>>76最初はこんなのを書いてた。
昔、群馬の都に、阿部父という貧乏な左官屋が住んでいました。
この阿部父には、おかみさんと、アベジンと呼ぶ息子とシュンシュンと呼ぶ息子がありました。
この左官屋は大変に心掛けのよい人で、一生懸命に働きました。
けれども、悲しいことには、アベジンが大の怠け者で、年がら年中、町へ行って、怠け者の子供たちと遊び暮らしていました。
何か仕事を覚えなければならない年頃になっても、そんなことはまっぴらだと言って撥ね付けますので、本当にこの子のことをどうしたらいいのか、両親も途方に暮れている有様でした。

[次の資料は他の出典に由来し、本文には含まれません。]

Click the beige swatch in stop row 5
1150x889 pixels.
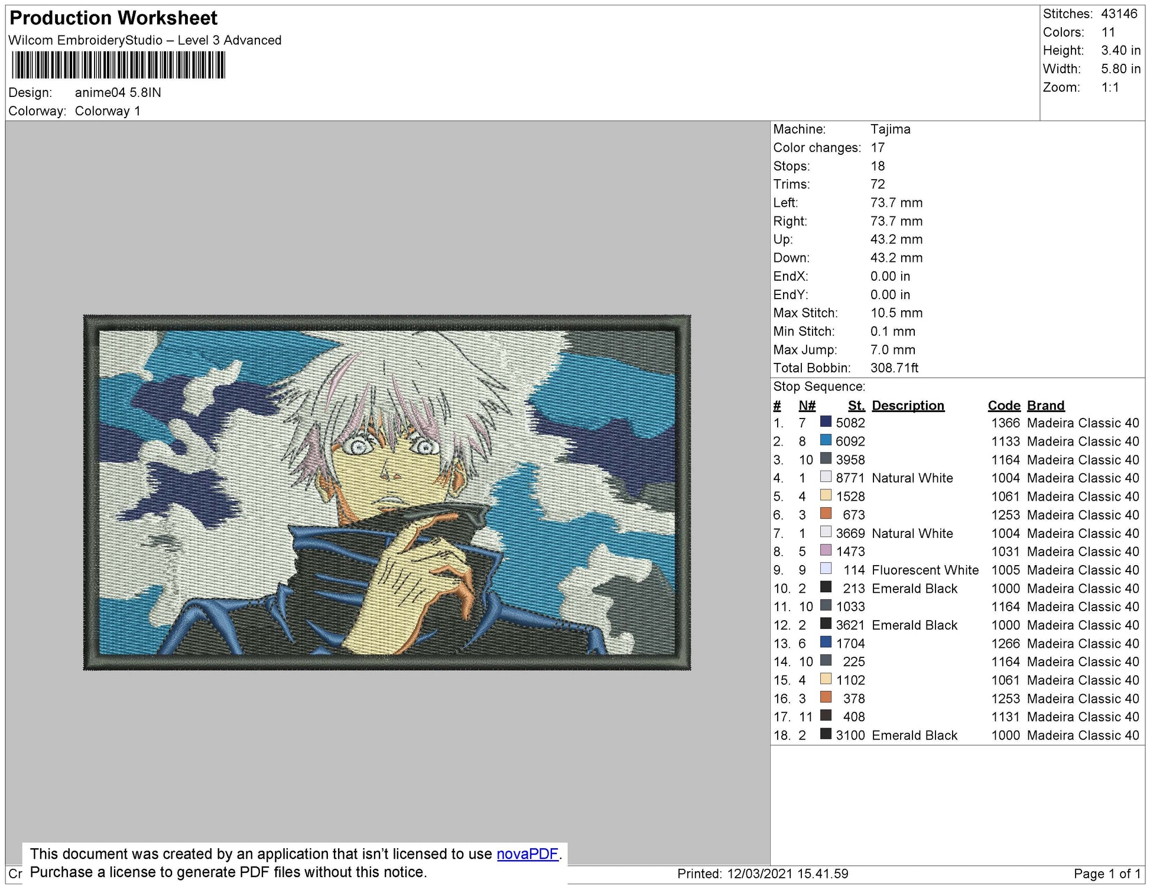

それでも、お父さんの阿部父は、せめて左官屋にでもしようと思いました。
それである日、アベジンを仕事場へつれて入って、左官技術を教えようとしましたが、アベジンは、莫迦にして笑っているばかりでした。
そして、お父さんの油断を見すまして、いち早く逃げ出してしまいました。
お父さんとお母さんは、すぐに追っかけて出たのですけれど、アベジンの走り方があんまり早いので、もうどこへ行ったのか、皆目、姿は見えませんでした。
「ああ、わしには、この怠け者をどうすることもできないのか。」
阿部父は、嘆きました。
そして、間も無く、アベジンのことを心配のあまり、メタボリックをこじらせ、生活習慣病になって、死んでしまいました。
こうなると、アベジンのお母さんは、少しばかりあった左官に使う道具を売りはらって、それから後は、糸を紡いで暮しを立てていました。
アベジンは、それから石油王と名乗る中年の魔法使いに騙されて、地下で魔法のランプを手に入れました。
それを擦ると、煙が吹き出て、精霊が出てきました。
「こ、こんにちは!おっ、オレは、ランプの精のレンレン、だよ!
オレ、ダメセーだけど、頑張るよっ!」
確かにランプの精はダメダメなドジっ子でした。
けれど、アベジンは悪巧みを凝らすのが大好きでしたので、レンレンの魔法を最大限に生かすことができました。
それに、非情にアベジンの好みの外見でした。
企み以外にも夜毎に呼び出して、無体なお願いをしました。
純情なレンレンは毎夜、陵辱されては、乙女のようにシクシク泣くのでした。
石油王は必死で魔法のランプを奪おうとしましたが、アベジンの知恵の方が上でした。
それで、アベジンだけは末永く幸せに暮らしました。